Have you fallen into the typical software vendor’s trap?

What you need to know when your DAM vendor promised that they can fulfil all the features you want.


DIW did not manage to secure a Digital Asset Management (DAM) project recently. The main reason is because we were given a low score for the part on Functional Requirements, while the other two vendors scored full marks. This came as a surprise to us because we have never been given such a low rating before when it comes to fulfilling customer's functional requirements.

After a phone call with the person-in-charge, we realised that it is because the other vendors promised to fulfil all the requirements by customising their locally developed self-proclaimed DAM software. In other words, the required functions are not available yet. Whereas for DIW, we did not recommend customisation just for a few special features and recommended workarounds using existing proven functions and workflows of a true DAM software.


This incident reminded me of the blog written by Picturepark's CEO about 2 years ago – Diving Head-first into a Suicide Sale.

"When we received their rejection letter, we saw that we had disqualified ourselves by once again offering the type of advice we would want someone to offer to us if we were entering into an enterprise-class software contract."
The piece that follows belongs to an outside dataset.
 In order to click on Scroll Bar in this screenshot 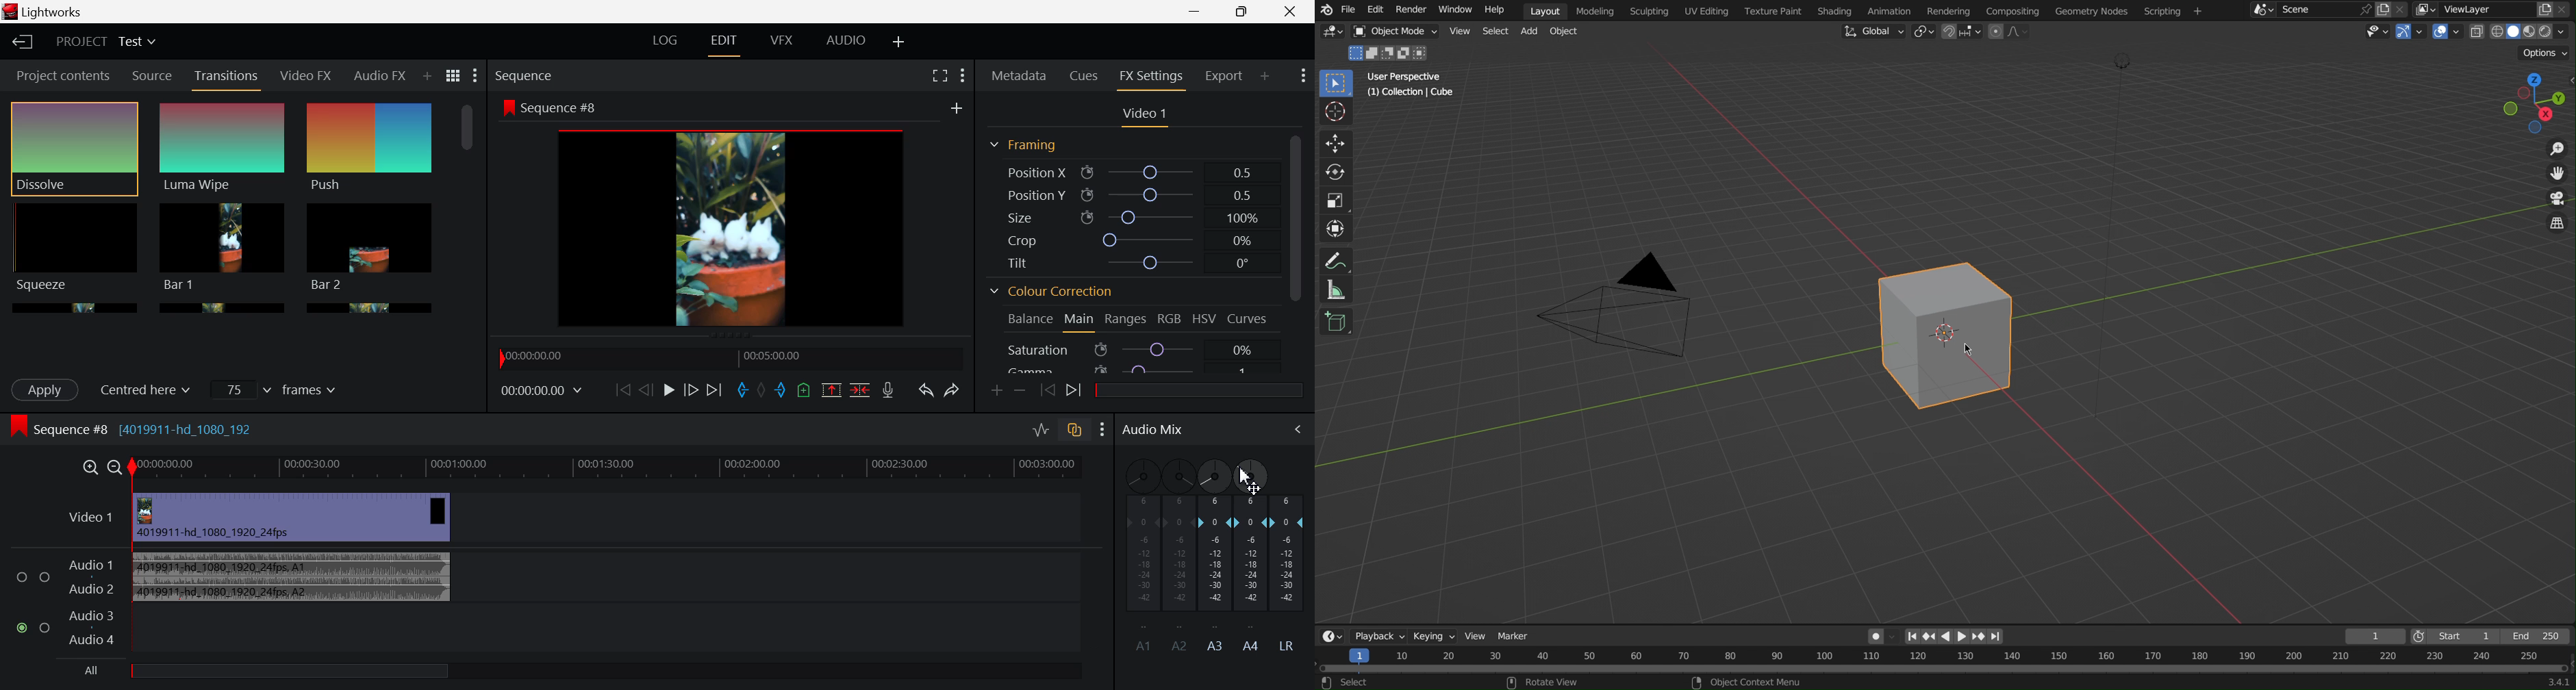, I will do `click(1298, 253)`.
"I admit that for a fraction of time I questioned whether our principle to be “honest at all times” makes sense at these times too. Do some prospects just want to buy into the illusion that software will solve all of their problems? Do they buy into “everything is easy”, “everything is integrated” and “everything is automated”? If we know they won’t get everything they want from anyone else, is it still unethical to hide our limitations and sell just that illusion, knowing we can fix it on contract or implementation time?"


As a DAM consultant for more than 10 years, I deeply understand that using features and price to differentiate one vendor from another, and to determine the superiority of a system is just an easy way out. Features and price are not necessarily good benchmarks.

The best way to select a software system is to test it extensively. The devil is in the detail. Unfortunately, even if the prospects have the time to test the system extensively, there will still be two important determinants, which cannot be evaluated within a relatively short time.

  • The capability and performance of the system to handle large number (hundreds of thousands) of files and metadata
  • The quality of the vendor's support services.

The way to evaluate these two determinants is to talk to the vendor's existing customers, especially those who are known to have done extensive research and have migrated their digital assets from another software system.


We always emphasize, and our existing customers also unanimously conclude that "Digital Asset Management is more than just buying a software…," it is the experience and domain knowledge of the specialist who is going to implement the system for you that really matters. The specialist will be able to help you see beyond what you think you want now.

We prefer to market our services by educating, not by giving false illusion.